If Raja could redesign one part of the ecosystem - education, industry, hiring, policy - she would focus on nurturing curiosity. Not teaching it, but nurturing it. She believes people are naturally curious, naturally capable of absorbing information and wanting to understand. But somewhere along the way, that curiosity gets flattened. Students are taught to comply, to follow existing processes, to stop asking why. Industry reinforces this. New hires are told to conform, not question.

“Rather than focusing on skills first, it really is about that mindset that can carry across any field. (...) Curiosity leads to empathy. It helps people move between disciplines, adapt to new technologies, and stay attuned to change. It's what separates someone who can execute instructions from someone who can navigate complexity.” But curiosity alone isn't enough if there's no safe space for it. Asking why in a new workplace shouldn't come off as just being critical. Leadership needs to be open to questions, open to critique, willing to hear that maybe the old way isn't the only way. Raja believes this shift needs to happen at every level: in how schools teach, in how companies operate, in how hierarchies are structured. "Compliance has not served us well as an industry," she says. "And it's really not going to serve the world well in the long term."

This ties into her larger hope for the field. She wants a new generation of designers who think metacognitively - who reflect on how they learn, how the industry functions, how their decisions ripple outward. She believes that if students develop that capacity, they'll be better equipped to shape what design looks like in ten or fifteen years. They won't need the predictable track of one title, one major, one company. They'll navigate ambiguity because they've learned to ask the right questions.

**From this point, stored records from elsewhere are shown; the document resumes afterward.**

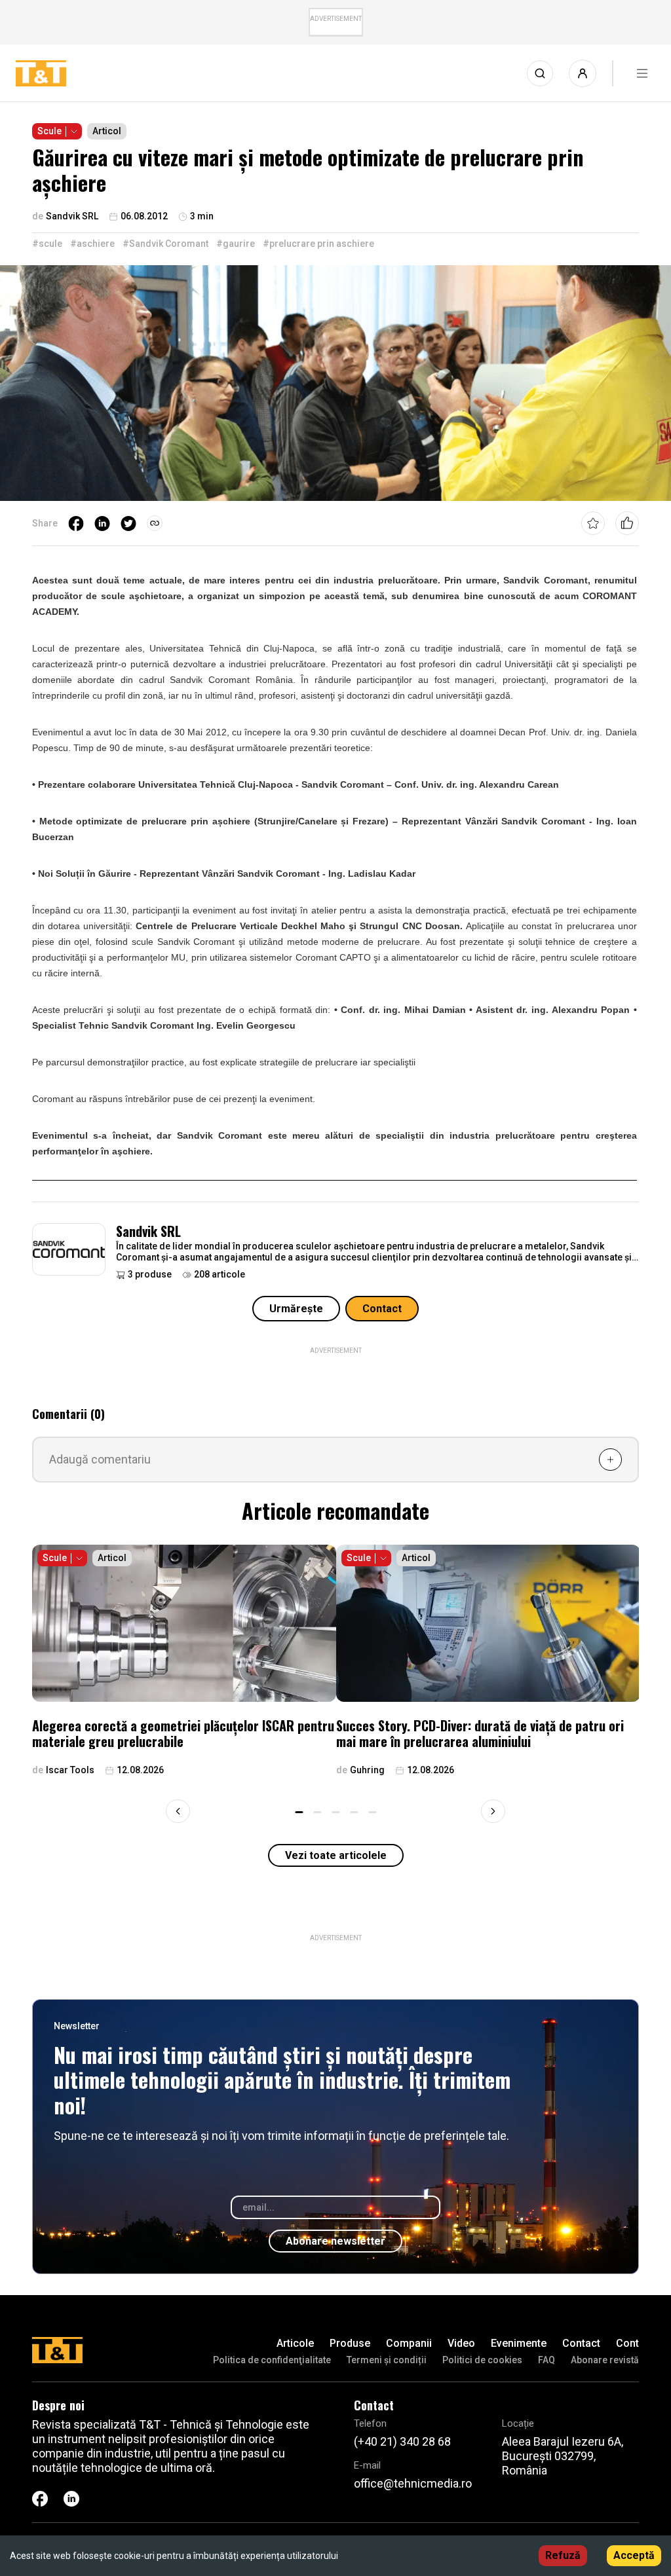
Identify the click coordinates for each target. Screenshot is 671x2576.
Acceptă (634, 2555)
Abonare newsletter (335, 2241)
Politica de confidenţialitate (272, 2360)
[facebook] (76, 523)
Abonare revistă (605, 2360)
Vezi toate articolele (336, 1855)
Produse (350, 2343)
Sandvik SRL (148, 1231)
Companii (409, 2343)
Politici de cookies (482, 2360)
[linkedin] (102, 523)
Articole (295, 2343)
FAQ (546, 2360)
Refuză (563, 2555)
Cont (627, 2343)
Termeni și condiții (387, 2360)
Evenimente (518, 2343)
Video (461, 2343)
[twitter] (128, 523)
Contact (382, 1308)
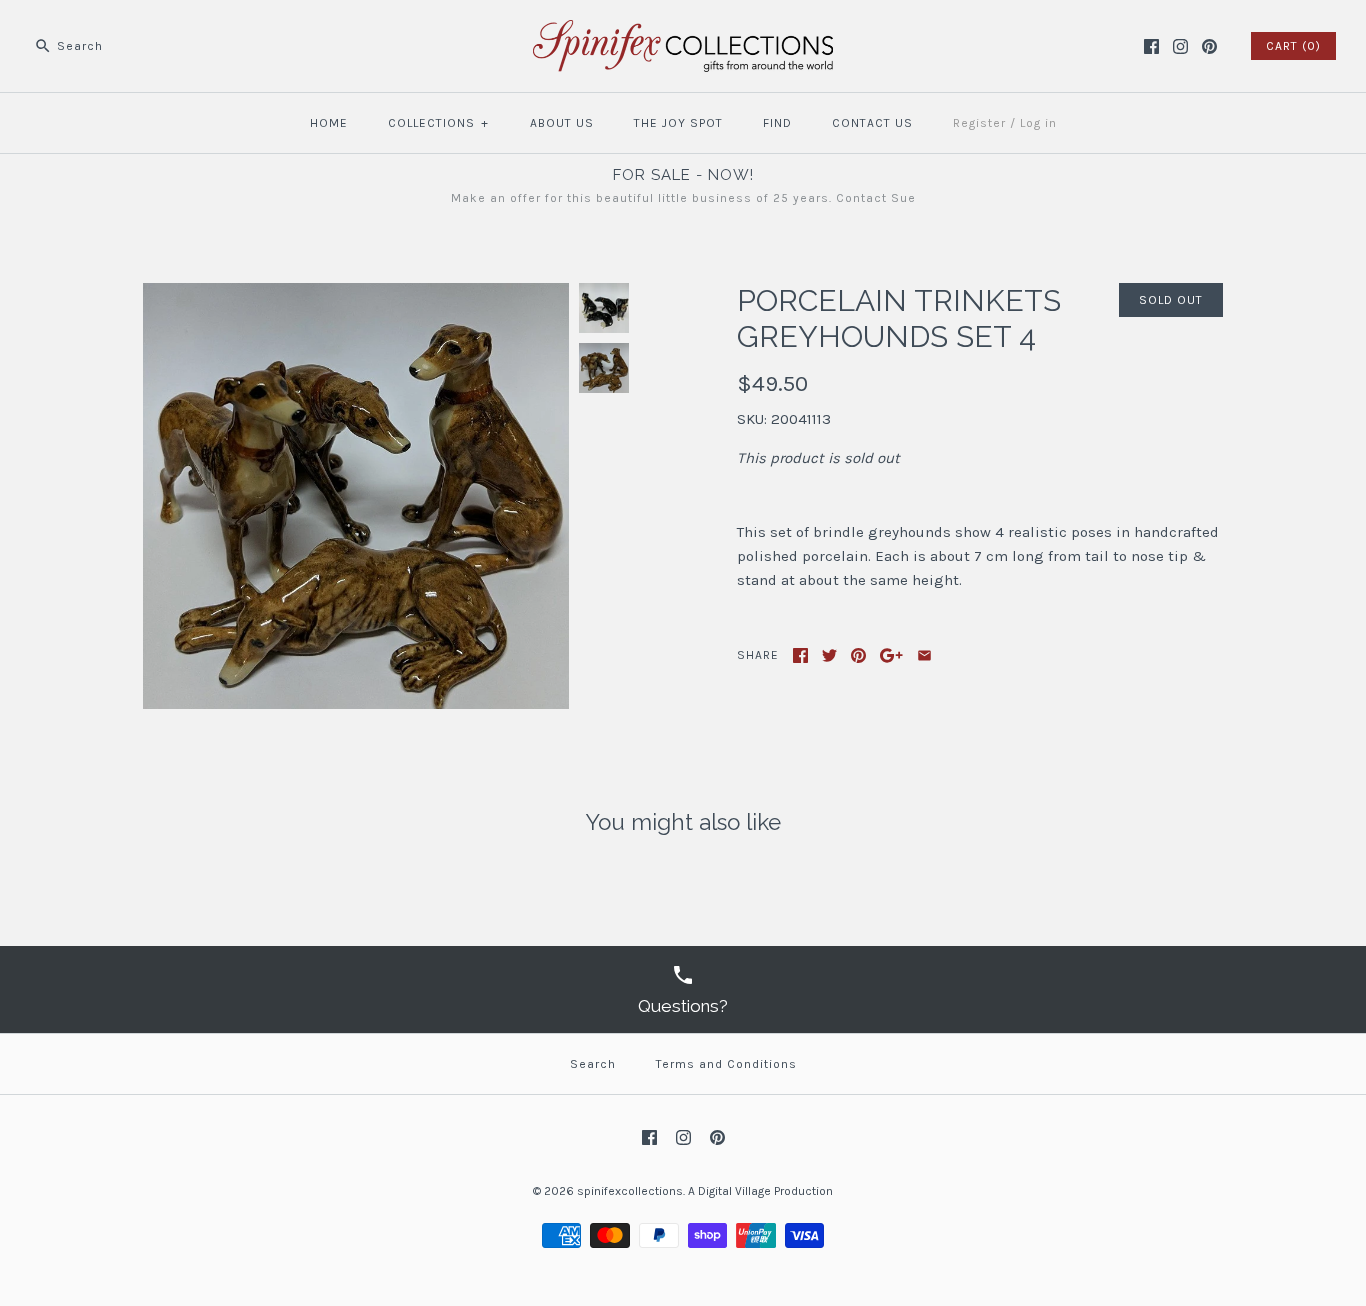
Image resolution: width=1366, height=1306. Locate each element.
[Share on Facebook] (800, 655)
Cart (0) (1293, 46)
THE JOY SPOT (678, 123)
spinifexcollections (630, 1191)
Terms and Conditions (726, 1064)
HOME (329, 123)
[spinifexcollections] (683, 32)
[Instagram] (1180, 46)
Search (593, 1064)
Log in (1038, 123)
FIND (777, 123)
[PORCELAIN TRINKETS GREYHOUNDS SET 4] (356, 295)
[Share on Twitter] (829, 655)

And beneath all of this is a quiet plea: make less stuff. Focus less on making money and more on making value. She knows it sounds idealistic, especially in the United States, where capitalism runs deep. But she insists it's necessary, putting forth a challenge; “Maybe we need to stop serving industry and just serve humanity.” That means thinking about mutual aid, alternative economies, ways of creating value that don't require dollar signs.

She also believes designers need to engage with policy, even though it's tedious work. Someone has to read the legalese, shape the regulations, constrain bad practices at scale. Designers understand how decisions ripple across systems - from global environmental impacts to the farmer needing water while data centers drain resources for AI-generated videos. That systems thinking, that ability to see how the small connects to the large, matters everywhere. Not just in studios, but in government, in regulation, in the structures that shape industries before products are even imagined.

As the conversation winds down, Raja returns to a simple truth: the creative practice of design isn't going anywhere. People will always need to solve problems, always need to iterate and refine. What's shifting is the context, the speed, the complexity. And maybe the field does need to let go of rigid titles and embrace something more fluid. But the core remains. Designers bring something irreplaceable: the ability to understand people, to make ideas tangible, to ask what the world needs rather than just what it wants.

It's a defiant optimism, grounded not in naivety but in experience. Raja has spent decades watching students discover design, watching them struggle and adapt, watching them go out into a world that doesn't always recognize their value. But she also knows that the world cannot function without them. The question isn't whether design will survive. It's whether designers will remember what they're actually for: not just making things, but making things better. Not just serving industry, but shaping the future in ways that honor the people - and the planet - that will inherit it.

 

Raja Schaar, IDSA is Associate Program Director and Assistant Professor of Product Design at Drexel University’s Antoinette Westphal College of Media Arts and Design. She also co-chairs IDSA’s Diversity, Equity, and Inclusion Council. She is an industrial designer with an extensive background in museum exhibit design who is passionate about ways design can make positive impact intersections with health, the environment, and education.